Another contender with an interesting take on the technology is Terraspan, a group that wants
to combine superfast transport with the creation of a new intracontinental power grid that can
make much more efficient use of the cycles of power creation and usage across a large country
like the United States.
Here's the plan for step one, Terraspan would like to build a backbone network of
underground vacuum tube train tunnels linking eastern Canada to western Mexico through the
United States. Embedded in the train tunnel network would be a series of thick, superconducting
energy cables that would form the heart of the first true continental power grid.
The benefits of a long-distance power grid are simple you can take the energy produced by
solar and wind producers in the arid central areas of America, and make it available to much
more densely populated and power-hungry areas on the eastern and western coasts.
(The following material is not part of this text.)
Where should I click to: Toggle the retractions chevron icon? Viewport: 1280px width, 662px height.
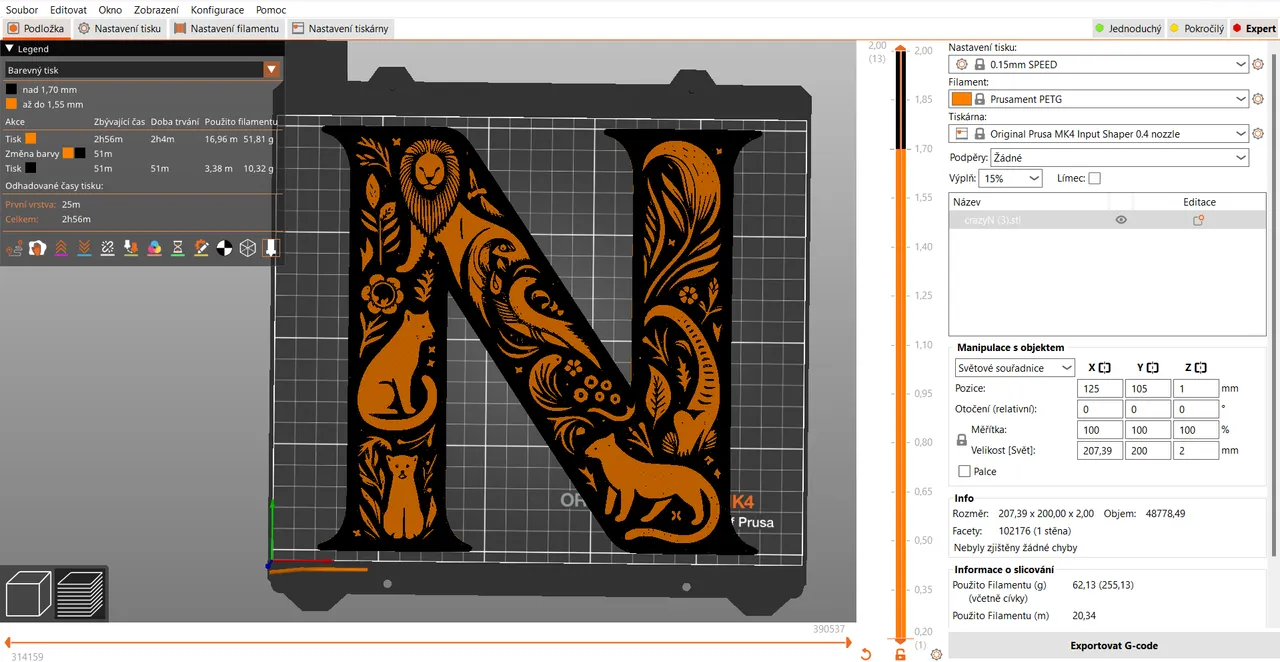pos(60,247)
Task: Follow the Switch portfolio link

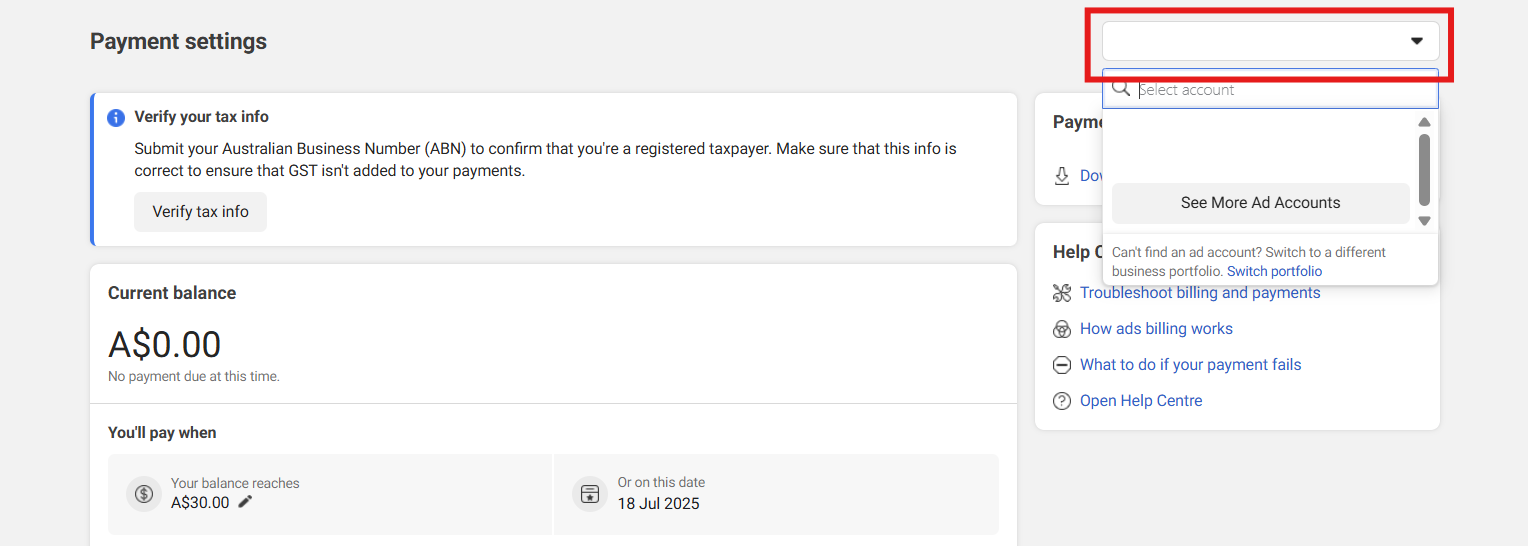Action: pyautogui.click(x=1274, y=271)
You could

also make more efficient use of power creation and usage cycles energy that's created in
California at off-peak times can be sent across the grid to be used in peak hour in New York.
So here's a plan that wraps up super-fast, ultra-efficient, convenient transport with smart energy
usage and a tangible boost for renewable power creation schemes. Let's go, right?

The case for the negative


Of course, if it was that simple, we'd already be blasting around the Earth at orbital speeds like
they were predicting in the 1800s. Turns out there's a few serious roadblocks in the way.
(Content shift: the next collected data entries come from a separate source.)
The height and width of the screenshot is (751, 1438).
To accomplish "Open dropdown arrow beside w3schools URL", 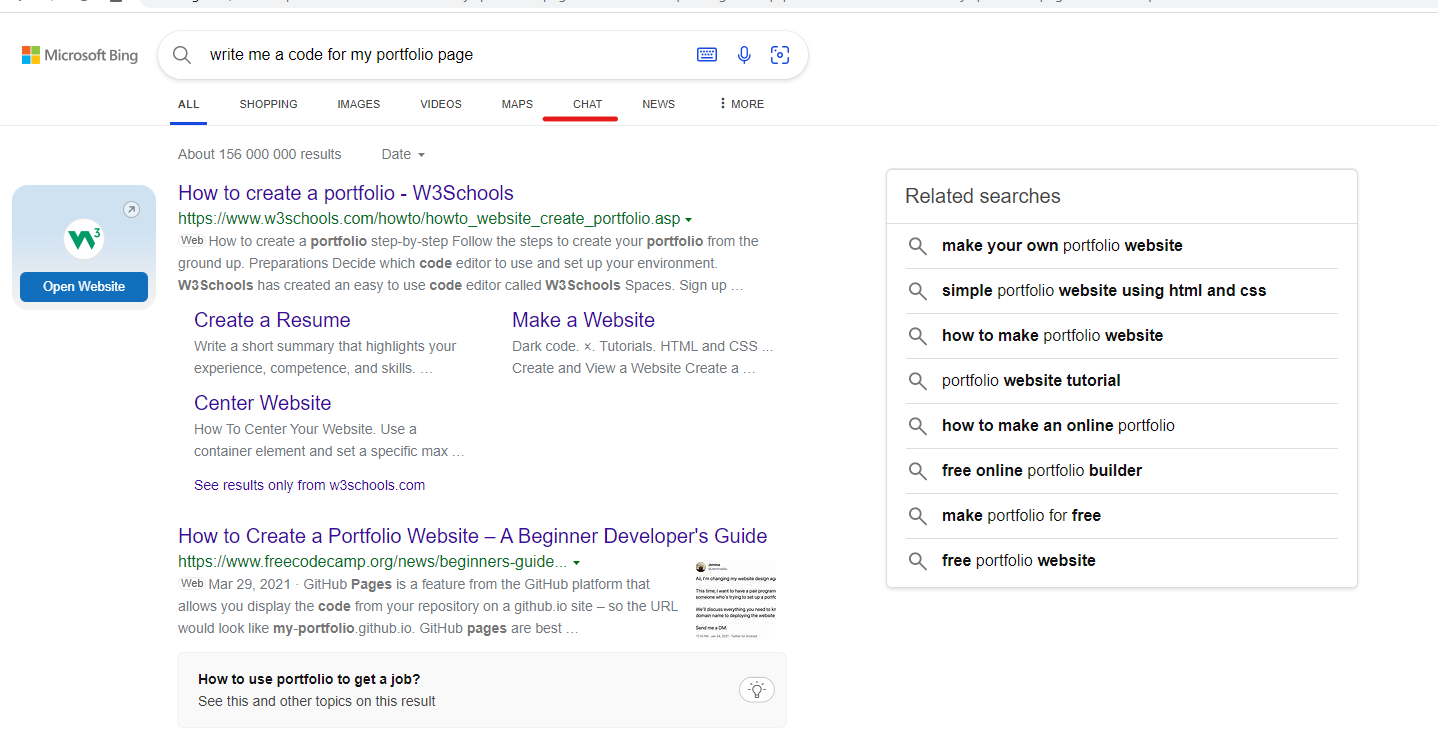I will coord(689,219).
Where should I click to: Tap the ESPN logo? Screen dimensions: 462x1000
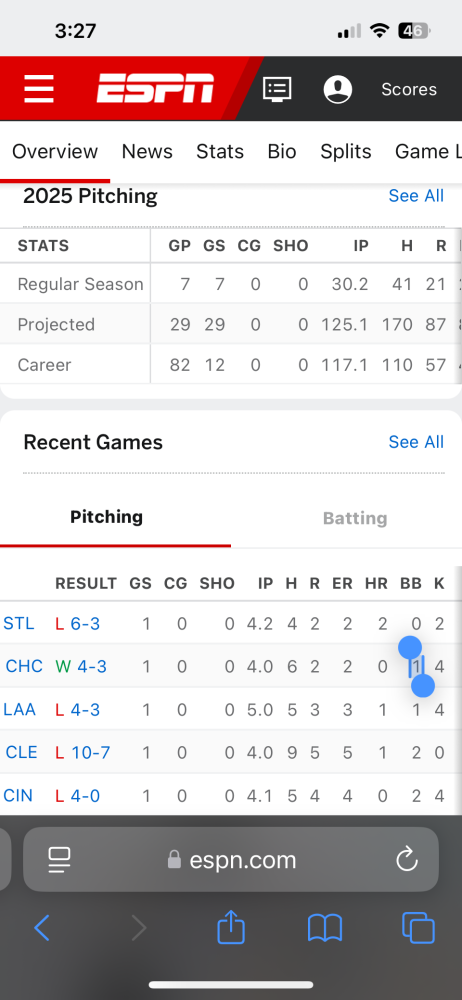point(155,88)
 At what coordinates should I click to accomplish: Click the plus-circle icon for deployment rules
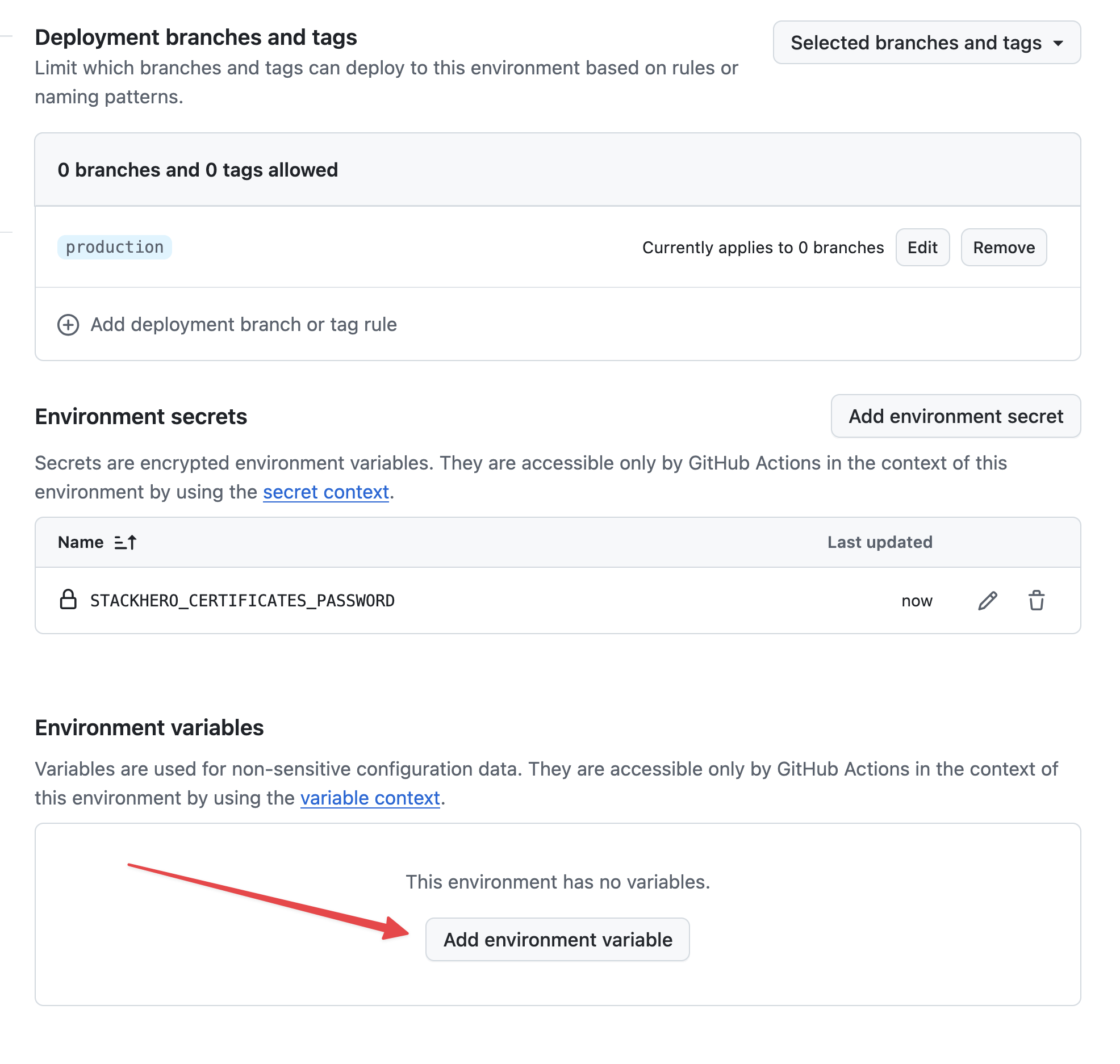pos(68,324)
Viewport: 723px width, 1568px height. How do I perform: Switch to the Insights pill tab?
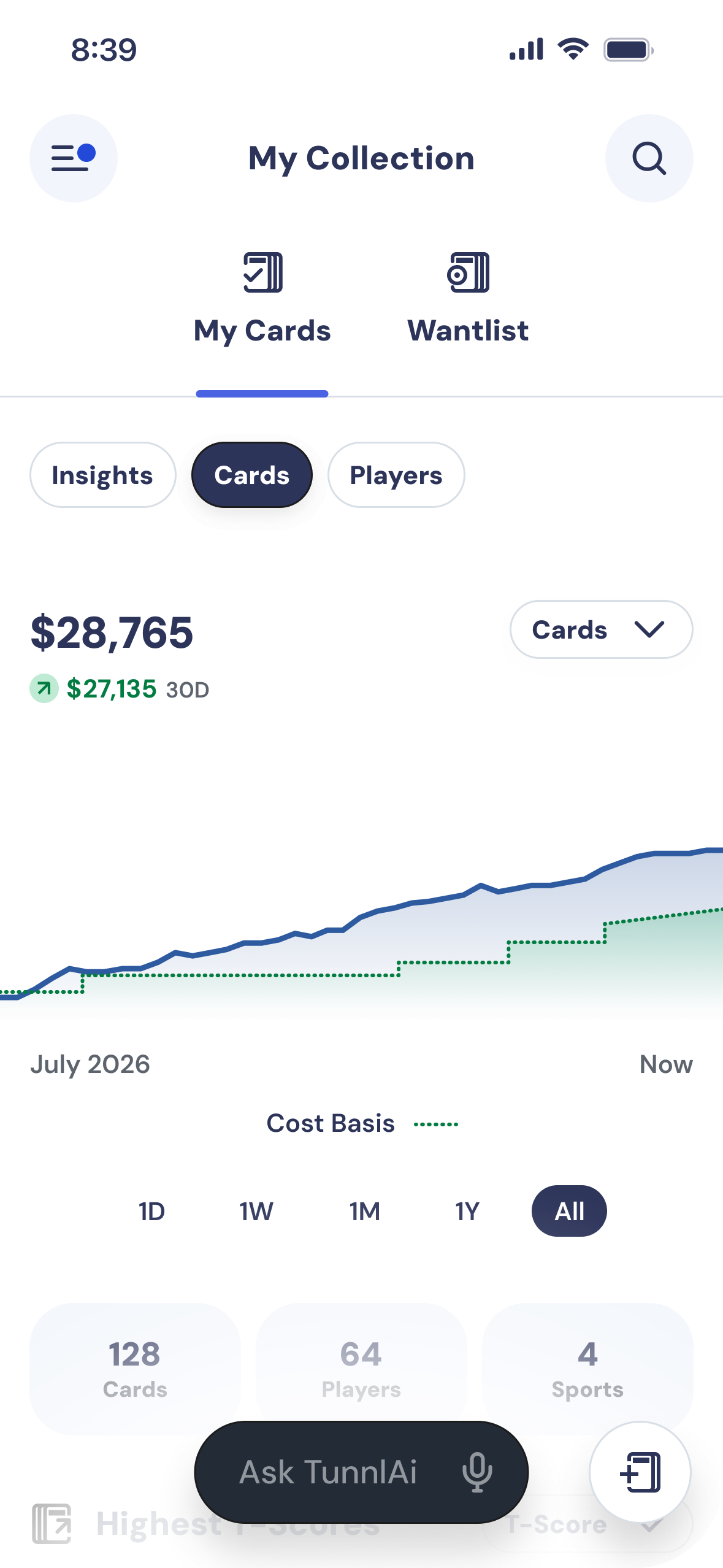pyautogui.click(x=102, y=475)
Safety is no small concern when you're talking about speeds in excess of 4,000 mph (6,437
km/h). After all, we've all seen the wreckage that can be caused in a 60 mph (96 km/h) car
crash. The kinds of tube tracks we're talking about here would have to stretch thousands of
miles in order to reach their optimum level of benefit that's thousands of miles of safety risks.
What happens when an earthquake strikes and cracks the pressure seal or destroys the tube
completely? A vehicle traveling 4,000 mph is going to eat up some serious distance in an
emergency stop situation.
What's more, there's really very little precedent to show exactly what happens when a populated
carriage goes from ultra high speed in a vacuum to being struck with regular air pressure.
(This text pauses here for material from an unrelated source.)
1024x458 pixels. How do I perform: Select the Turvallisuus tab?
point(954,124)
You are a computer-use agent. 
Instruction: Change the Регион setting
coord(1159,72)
Terraspan's website details a plan to shape the trains with a sort of air wing to bring them down
gently in the case of pressurization, but one can easily imagine that being battered to death at
the top of the tunnel would be just as bad as crashing to your doom at the bottom of it. How can
you hope to control a 4,000 mph airfoil within a tiny tube when the air pressure onset is sudden
and unexpected?
The thing about maintaining a total vacuum is that one hole in your structure compromises the
vacuum almost immediately. And it's not hard to dream up a dozen situations, whether natural
disasters, man-made errors in judgement or acts of war or terrorism that could easily crack or
break a structure like this.
Then again, let's say these safety issues can be adequately addressed. Perhaps the more
pressing obstacle at least for the time being is a purely economical one. Mag-lev train lines
themselves are exorbitantly expensive: Japan's Linimo HSST, a low-speed suburban mag-lev
line, cost around US$100 million per kilometer (0.62 miles) to build. And while China hopes to
get away with only US$18 million per kilometer when it extends its high speed Shanghai
demonstration line, neither of these trains require air-tight tunnels.
Add to this the hidden cost of maintaining the vacuum (presumably by constantly pumping air
particles out of thousands upon thousands of miles of vacuum tube) and you're left with a very
costly proposition. And that's not to mention land acquisition which could prove tough, as
these machines move so fast that their turning radius is gigantic and route choices will be
limited.

So where is vacuum-tube transport likely to go in the next few decades? It's hard to say
although it seems extremely unlikely that a cash-strapped United States or European Union
member would be willing to pony up and lead the way.